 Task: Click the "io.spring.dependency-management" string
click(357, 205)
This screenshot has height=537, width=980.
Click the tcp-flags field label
==
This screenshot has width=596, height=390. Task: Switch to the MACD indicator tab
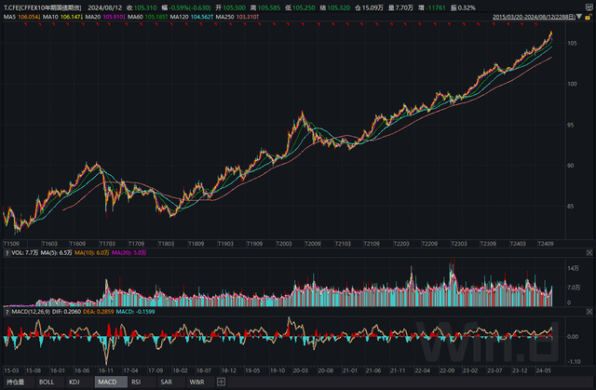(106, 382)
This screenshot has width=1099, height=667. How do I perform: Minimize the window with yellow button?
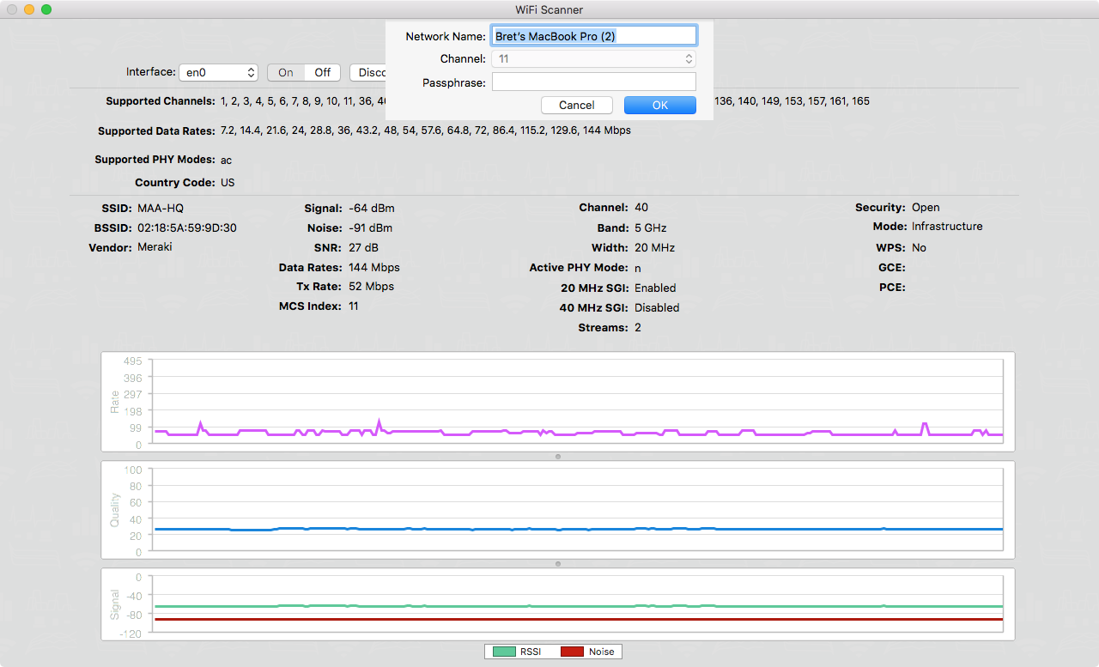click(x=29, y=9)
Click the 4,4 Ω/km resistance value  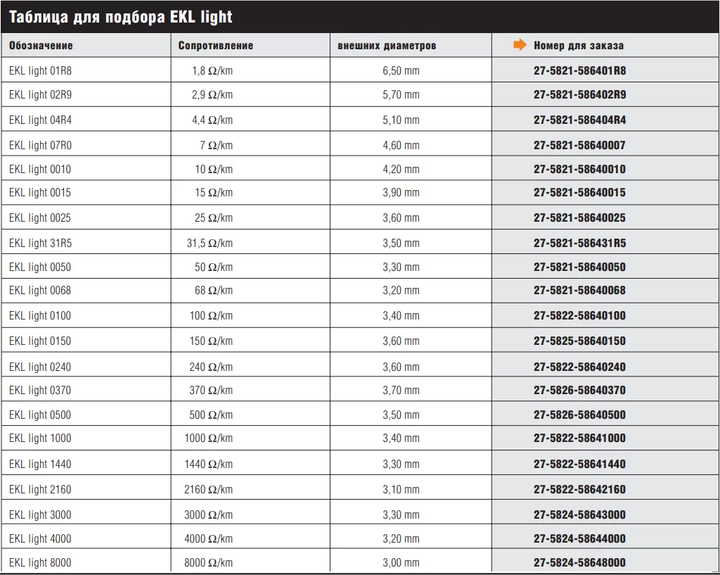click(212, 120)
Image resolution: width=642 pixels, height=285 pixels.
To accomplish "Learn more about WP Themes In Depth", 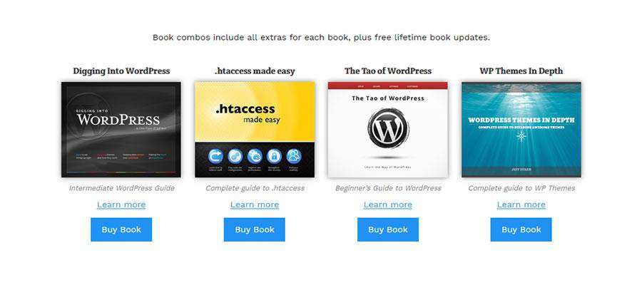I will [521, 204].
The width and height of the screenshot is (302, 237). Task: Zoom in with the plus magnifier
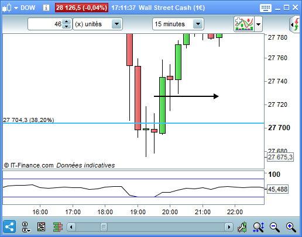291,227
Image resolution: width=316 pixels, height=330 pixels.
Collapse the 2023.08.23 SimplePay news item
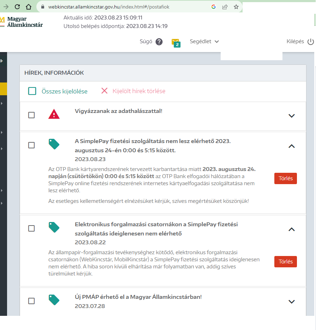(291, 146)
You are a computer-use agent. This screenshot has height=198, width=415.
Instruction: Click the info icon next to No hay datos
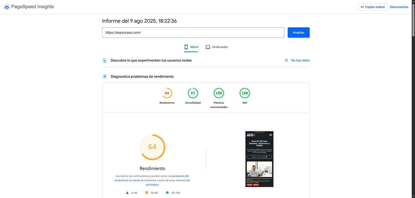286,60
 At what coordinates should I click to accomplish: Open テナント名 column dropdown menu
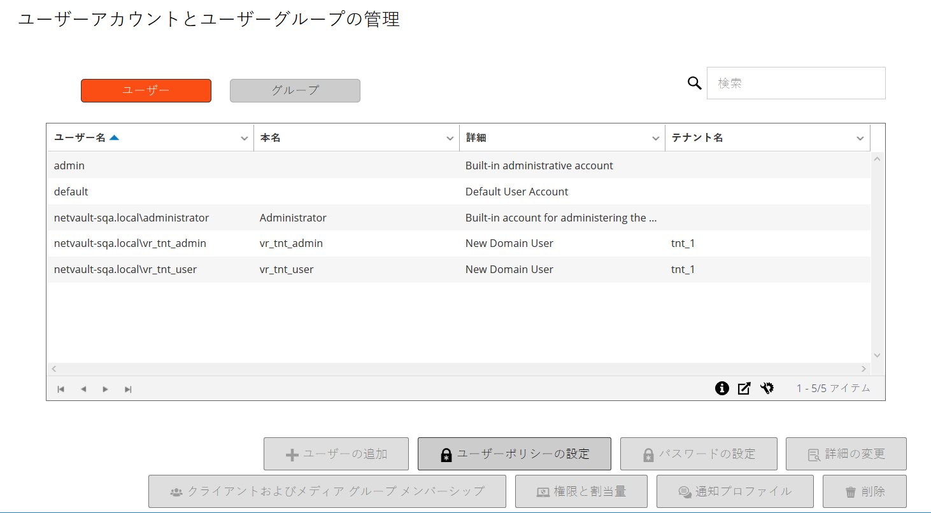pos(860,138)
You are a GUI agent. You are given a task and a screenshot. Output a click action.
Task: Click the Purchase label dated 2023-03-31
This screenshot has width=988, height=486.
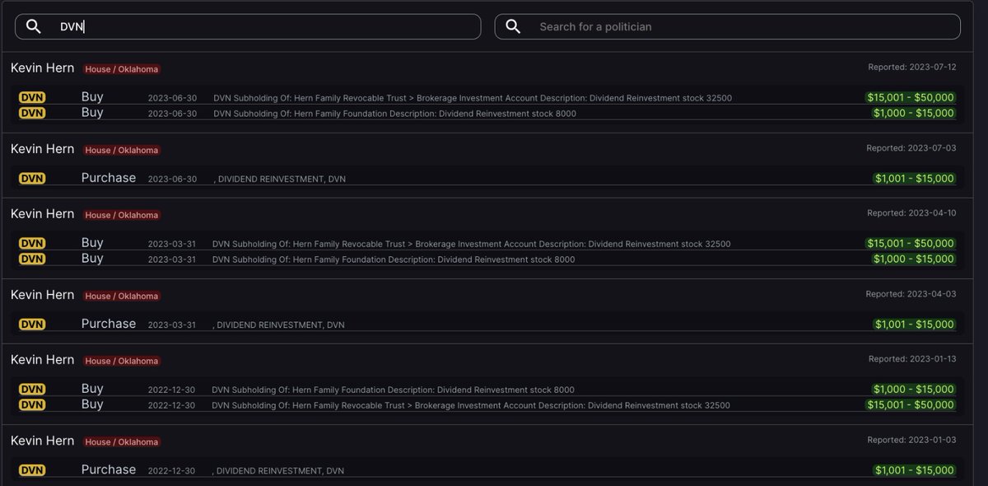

TASK STATEMENT
Of all the entries above, retype exactly the lines from the line with "Task: Click the Purchase" to the line with "This screenshot has width=988, height=486.", both included, and no others.

SOLUTION TO THIS PROBLEM
Task: Click the Purchase label dated 2023-03-31
This screenshot has width=988, height=486.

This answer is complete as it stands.